Eventually the flowers died (these things lasted like 3 weeks!) and I was left with this cute little vase.


I’m such a sucker for little glass vases.

So most normal people would probably just give it to Goodwill, but I buy from Goodwill, not donate to Goodwill. I think it would be morally wrong for me to actually give something to Goodwill. Besides, I’m waaay too cheap for that. My crap gets sold on Craigslist, thankyouverymuch.

Rambling, sorry. Mmm-k, I found this cheesy sunflower and stuck it in the vase.


A) the flower is too tall

B) it needs some filler or a little somin’ somin’ (whoops, not that type of blog, sorry)

C) it doesn’t stand up straight (no one likes a crooked flower)

D) “Allison, are you really considering that fake flower for your home decor?” Why yes. Yes I am.

Let’s start with A

If you need to cut floral stuff-ffff don’t use a pair of scissors. Use some pliars that have a little cutter-thingy on them.



Now that that’s taken care of, on to B

I like to try out lots of different looks before I decide which one wins out.


Rocks? I like the rocks, but you can still see the base of the flower which might be ok, but it’s totally buggin’ on me.


Raffia? Oh geeze, for cryin’ out loud. Burn the raffia already.

My mom is raffia queen, so it’s just in my blood to try to use it on every. single. project. Kinda like little painted wooden figures or puff-paint shirts. Some things are really just better off left in the 80′s.


Moss? Considering it’s my 3rd and only option left, Moss it is!! I’m sure hubs is thrill-to-the-D that I chose moss instead of a trip to Michael’s. Again. For the 12th time this week.

Okay, so on to C. Nobody likes a wonky flower.

Yes, I just said wonky.

Get out your glue gun – I prefer the mini cheapest-glue-gun-at-Michael’s gun. ‘Cause it’s cheap. And mini! Mini things are SO much ca-uter.


Did you know you can get a pack of 25 glue sticks from the 99 cent store?


Put a blob of hot gule on the end of the flower stem. This is not a precise science peeps. Just blob it on.


Now cram your flower stem into the vase and hold it real still for at least 20 minutes. Don’t move a muscle or you will totally screw this up.

OMG I kid, I kid. Don’t freak out. Just hold it for like 30 20 10 5-7 seconds.


And that, my friends is how to make a stem stand up in a vase. You can also use that green foam floral stuff, but who wants to pay for that? And plus, you don’t want green floral foam stuff showing through your vase.
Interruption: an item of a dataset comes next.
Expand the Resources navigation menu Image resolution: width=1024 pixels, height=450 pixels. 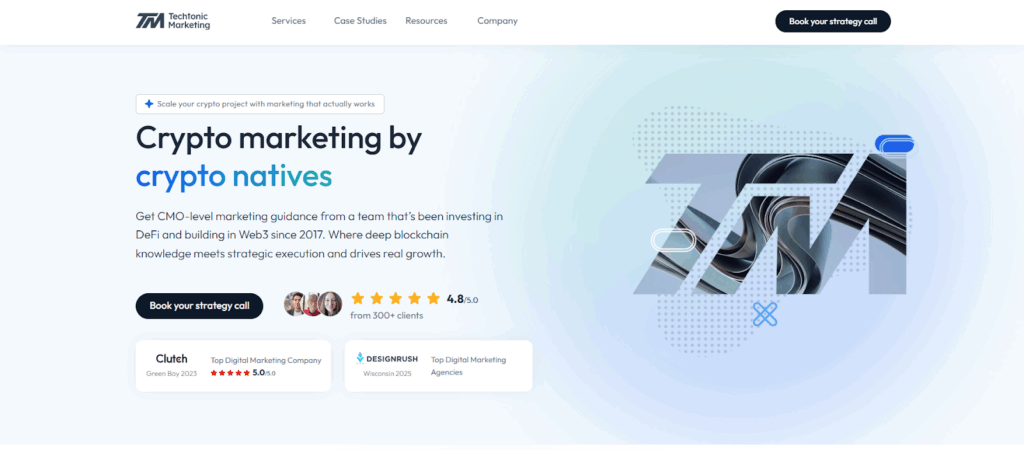(426, 21)
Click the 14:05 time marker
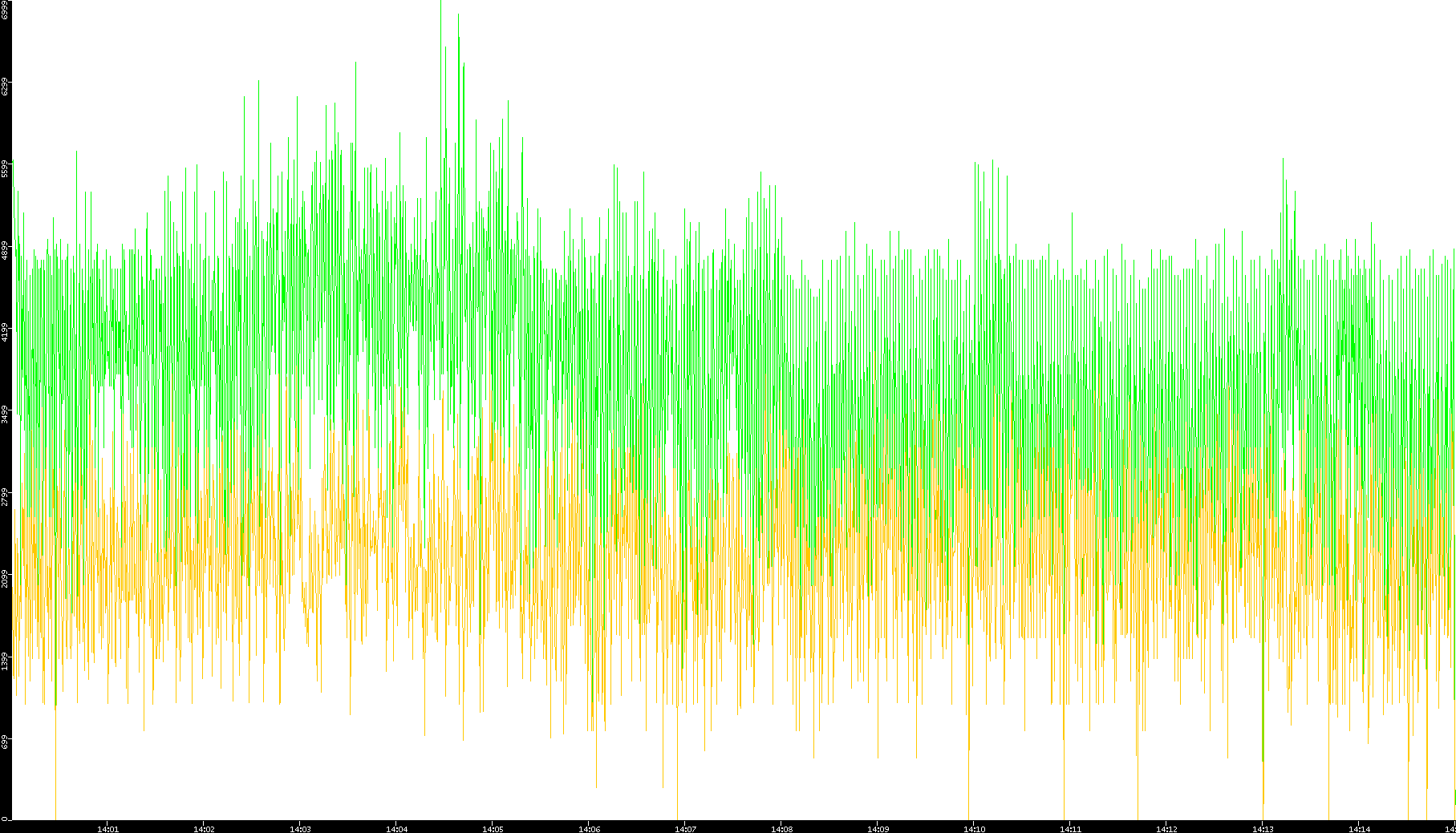The image size is (1456, 833). [493, 828]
Clean lines only.

Now you get your moss and use a very fancy expensive tool to delicately place it at the bottom of the vase.


Or you can just do what I did and use a butter knife and cram it in there. That works too.


And there you have it. The cheap, cutting-the-corners, ubber crafty way to put a cheap flower in a free vase.

Now where should I put it? The granite bar or the side table? (‘Cause that’s where everything else I craft goes, right?). Nope, not today. I’ve got a surprise in store for you today.


The mantle-less mantle! Can you believe I was actually able to put something on a non-existent mantle?

Good thing I cleaned up behind me before I took the picture… errr, uh, never mind.


That is a dog on the couch, not some gross fur ball!!! (In fact, I’m considering having the dog be my next giveaway. Anyone want a cute Yorkie that refuses to be 100% housebroken?) And yes, that is a snorkel on the floor. Don’t ask. I don’t know. We don’t even have a pool nearby.


See that cute little red box in the right-hand corner? My adorable 9-year old sister made that for *me* and mailed it to me for Valentine’s Day. <3


Next time I decide to do a tutorial on how to stick a flower in a vase, remind me to not buy the first flower I see that’s less than a dollar when I’m racing through Michael’s trying to get in and out before they close. Kinda a cheesy choice.

On second thought, this vase is going to look just adorable in my 5-year olds room. Karma’s a bi… Oh, wait, I selected on my profile that this blog is G rated. Oops. How about this instead?

Hey, what goes around comes around.

Awww, I’m teasing. You all know I absolutely adore my kids.

And in conclusion, the moral of the story is, once again, hot glue rocks.